Буйными волнами катилась толпа в городские ворота, прижимала войско к собору, до краев заполняла весь двор, — казалось, вот-вот раздвинутся стены.

Семен Олуевич суетился в соборе, расставляя дружинников плотным кольцом вокруг гроба. Справа от алтаря, у южных дверей, стояла мраморная гробница. Сделал ее галицкий мастер, всем известный Николай. Когда-то такую же гробницу он выдолбил для Ярослава Осмомысла из огромной каменной глыбы. И эту сделал он же, вкладывая в нее все свое умение, — прочный получился гроб, многие века будет стоять. Не один год Николай обтесывал неподатливую, твердую глыбу, и неизвестно было, для кого эта каменная постель приготовлена. Князю Роману пришлось лечь в нее на вечный покой, С трех сторон гробница украшена фигурами, высеченными из камня. И так искусно нанесена позолота, что казалось, будто эти узоры не человеком сделаны, а сами выросли на камне.
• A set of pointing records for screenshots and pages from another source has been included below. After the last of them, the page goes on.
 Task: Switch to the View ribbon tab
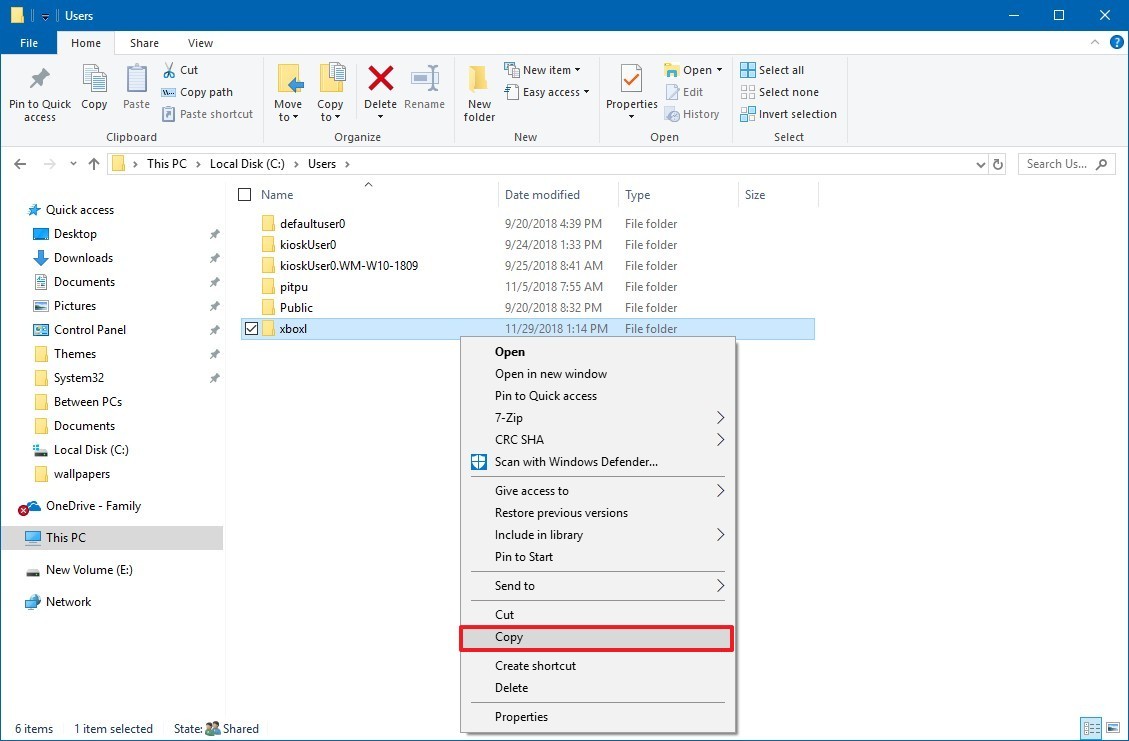click(200, 43)
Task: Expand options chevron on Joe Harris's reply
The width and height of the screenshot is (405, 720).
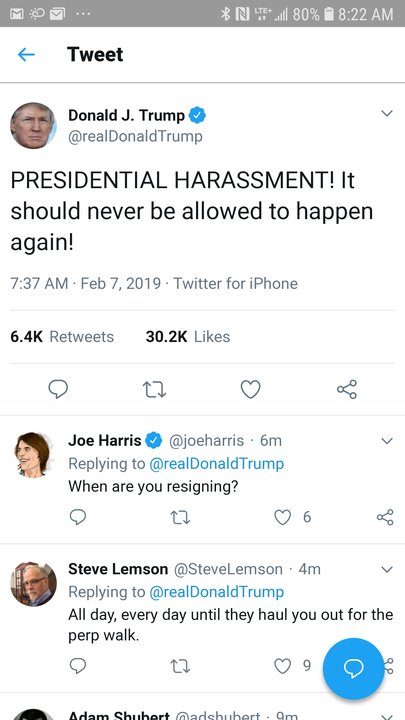Action: (387, 441)
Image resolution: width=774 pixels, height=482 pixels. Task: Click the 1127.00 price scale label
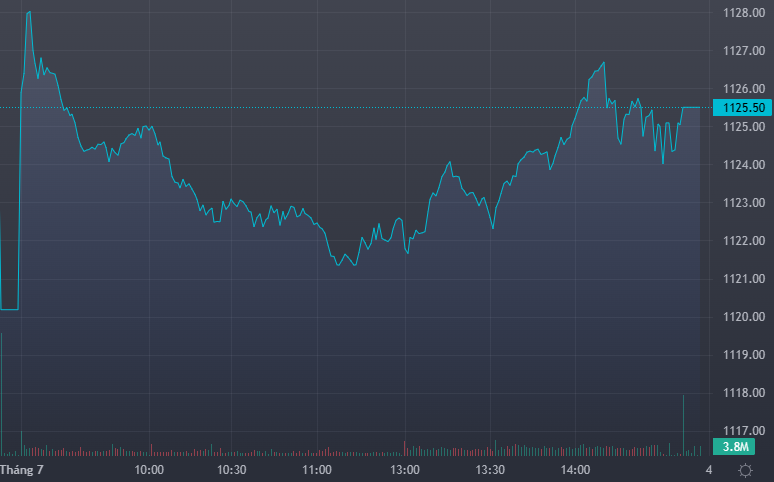coord(742,51)
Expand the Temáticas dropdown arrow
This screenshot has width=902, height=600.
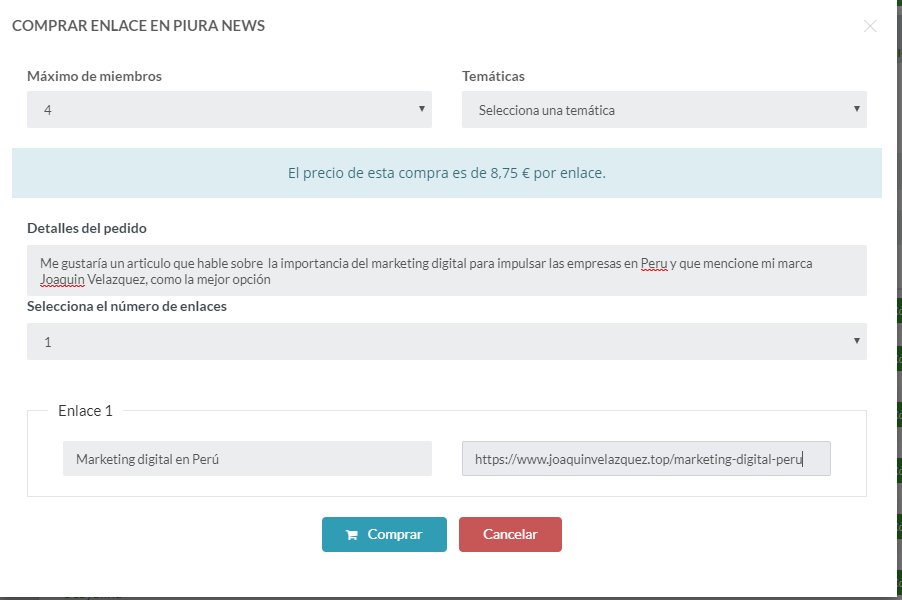[x=857, y=110]
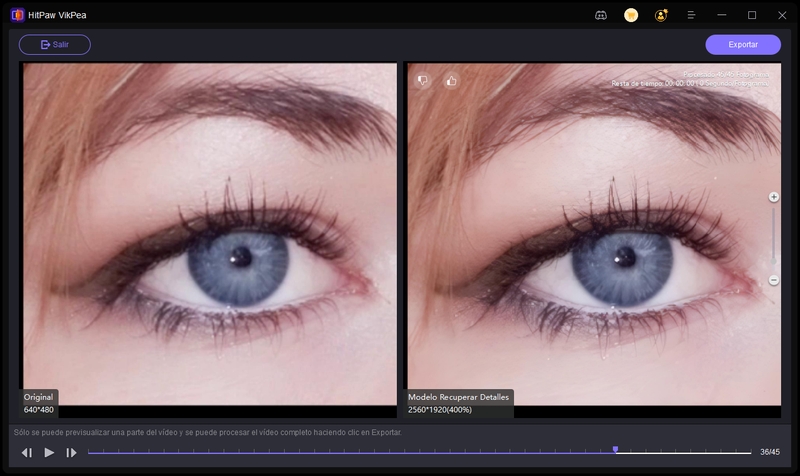Click the Modelo Recuperar Detalles label
Viewport: 800px width, 476px height.
[459, 397]
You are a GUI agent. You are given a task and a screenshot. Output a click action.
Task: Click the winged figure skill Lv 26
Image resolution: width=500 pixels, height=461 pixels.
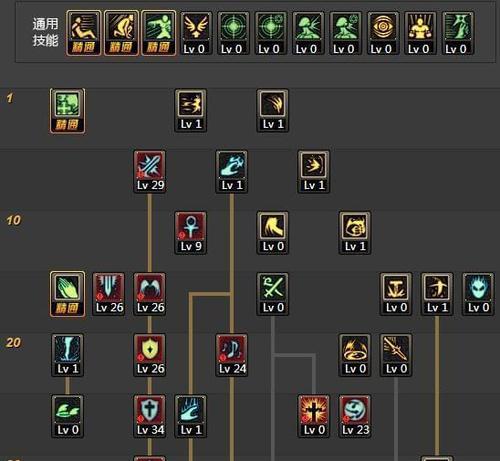tap(150, 294)
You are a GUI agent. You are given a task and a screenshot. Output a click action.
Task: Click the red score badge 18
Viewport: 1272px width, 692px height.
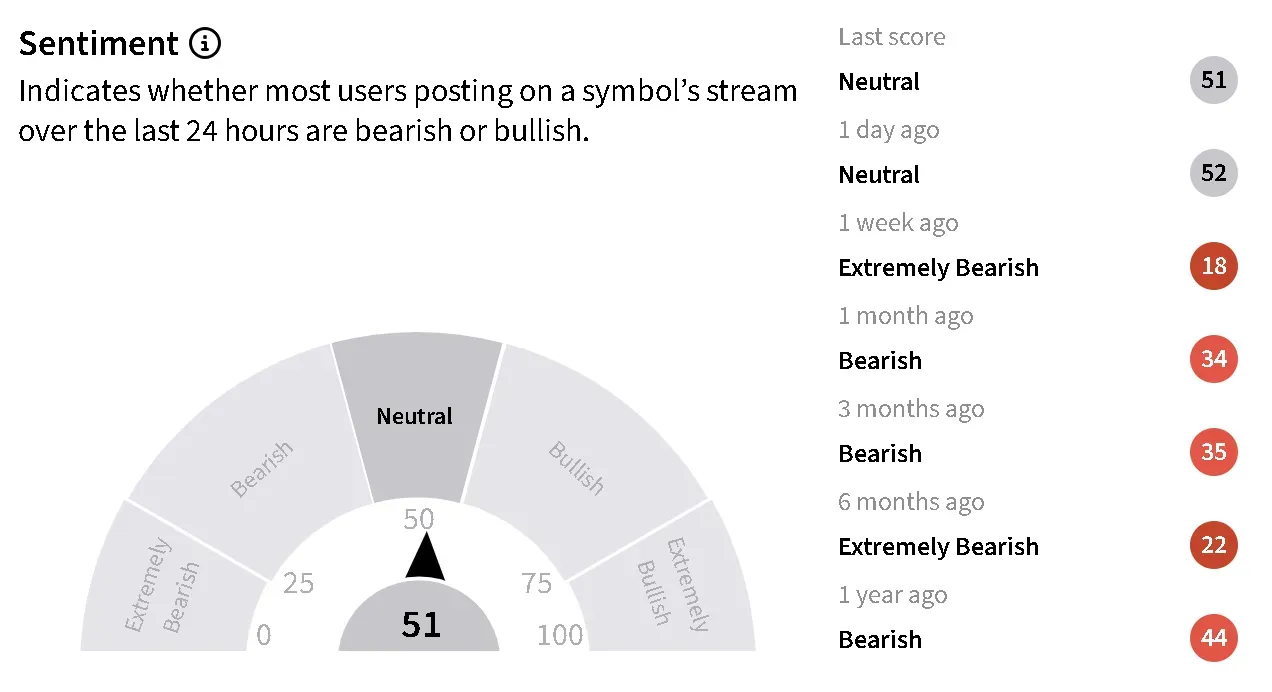coord(1213,267)
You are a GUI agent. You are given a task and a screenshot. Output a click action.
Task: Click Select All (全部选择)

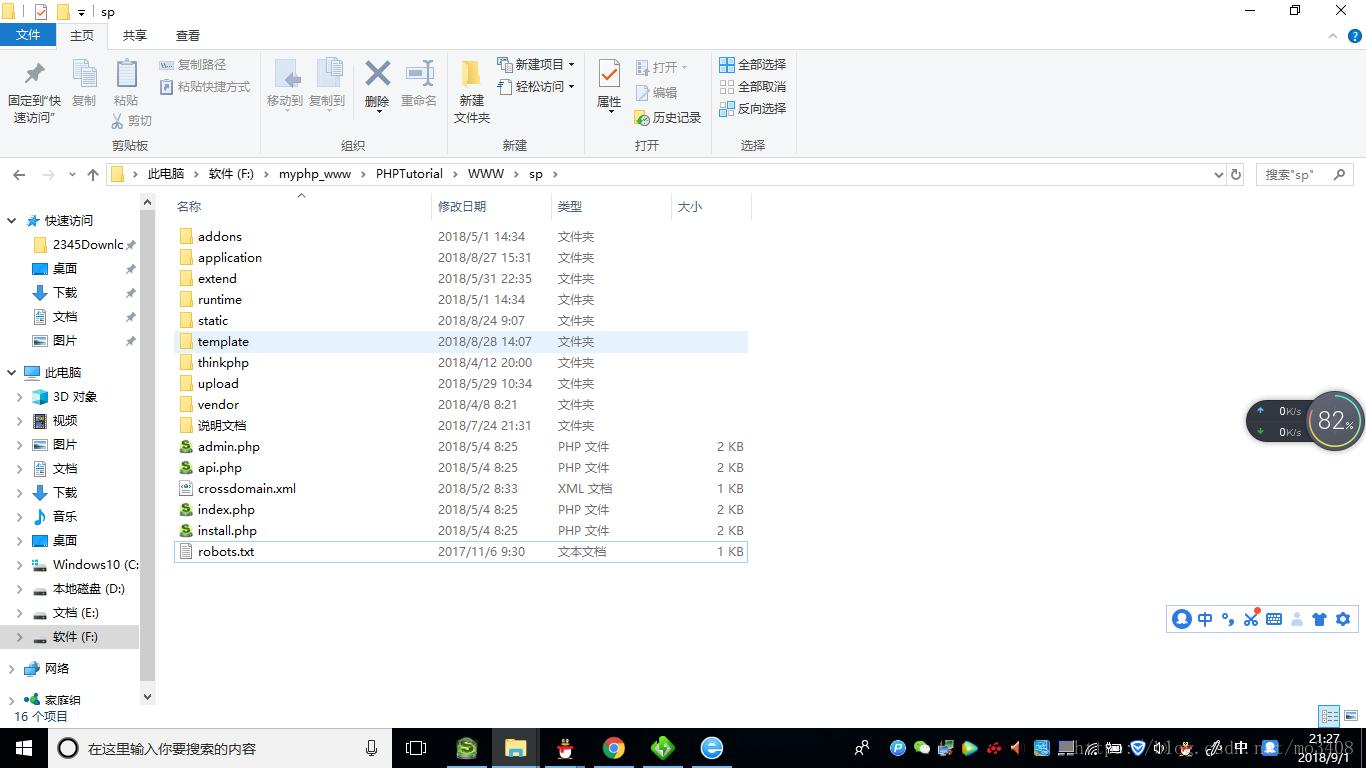pos(753,64)
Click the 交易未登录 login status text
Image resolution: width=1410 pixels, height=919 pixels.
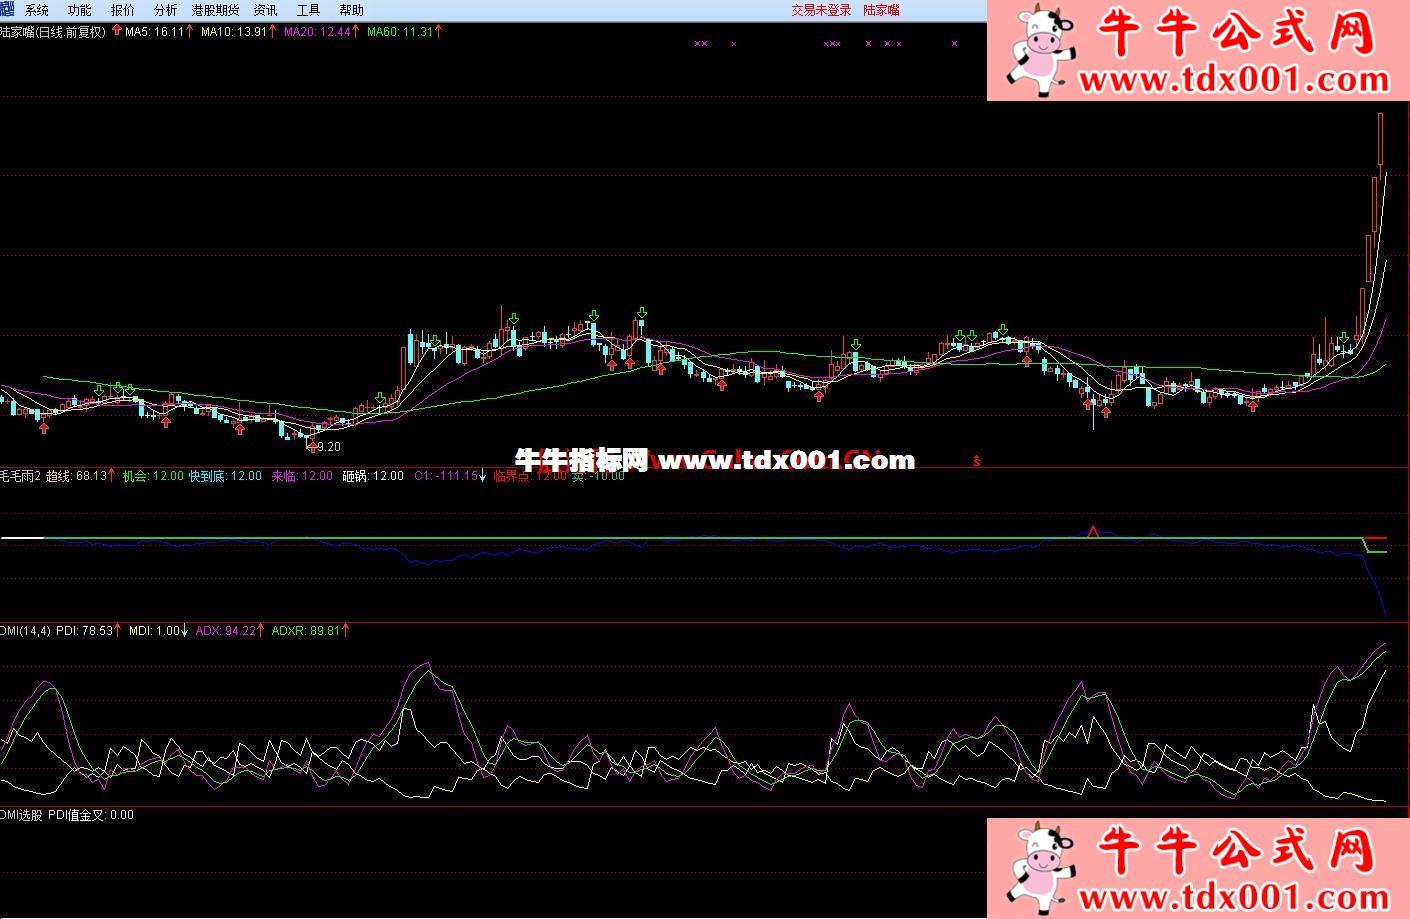821,10
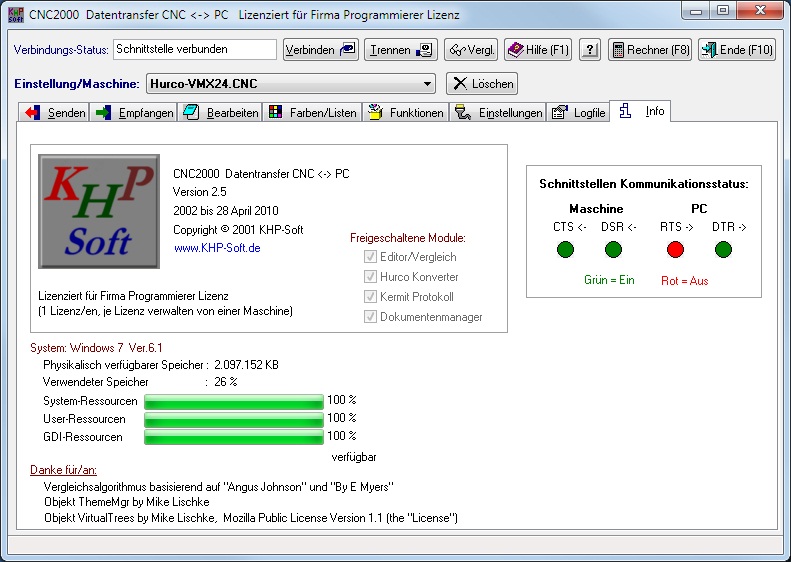The width and height of the screenshot is (791, 562).
Task: Click the green DSR status indicator
Action: [613, 249]
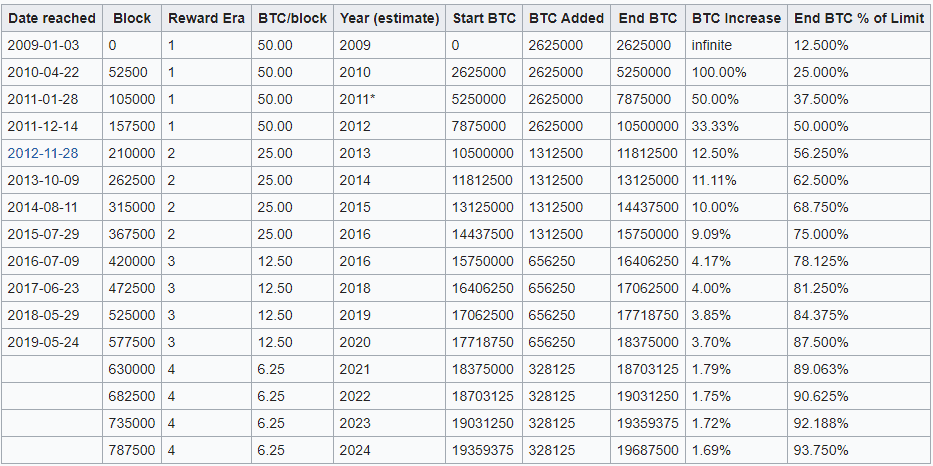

Гробницу поставили на возвышении в центре собора. Каждый, кто смотрел на Романа; не верил, что перед ним покойник, — казалось, уснул князь, утомленный походом, лег отдохнуть, не раздеваясь. Ой ты, буй Роман Мстиславич, лежишь в своем боевом одеянии. Твои непослушные черные кудри причесаны чужой рукой. Лежишь ты в кольчуге, воин русский храбрый, и меч у пояса, как перед боем.

Уже в соборе полно людей, но тишина стоит такая, будто и нет здесь никого; разговаривают шепотом, и монах на клиросе Евангелие читает чуть слышно.

— Мамо! — вдруг раздается в напряженной тишине голос Данилки. — А где отец? Мне сказали, что он здесь. — И ребенок начал карабкаться по ступенькам на возвышение.

Мальчик, заглянув в гробницу, застыл — там лежит его отец. Даниил смотрел то на отца, то на мать, кусал губы, закрывал глаза, но слезы все же сдержал. Мирослав учил его, что мужчины не плачут, что воину стыдно проливать слезы.

— Посмотри, — прошептал Семен Олуевич Мирославу, — такой маленький — и не плачет.

— Будет храбрым воином, — ответил Мирослав.

Из алтаря вышел епископ, за ним священники, и началась служба. В переполненном соборе было душно, и когда густо закадили ладаном, показалось, будто дышать стало легче. Всю службу Мария стояла неподвижно и смотрела на мужа, только время от времени наклонялась к Данилке, еще крепче прижимала к себе оцепеневшего мальчика. А он, увидев мертвого отца, не проронил ни слова.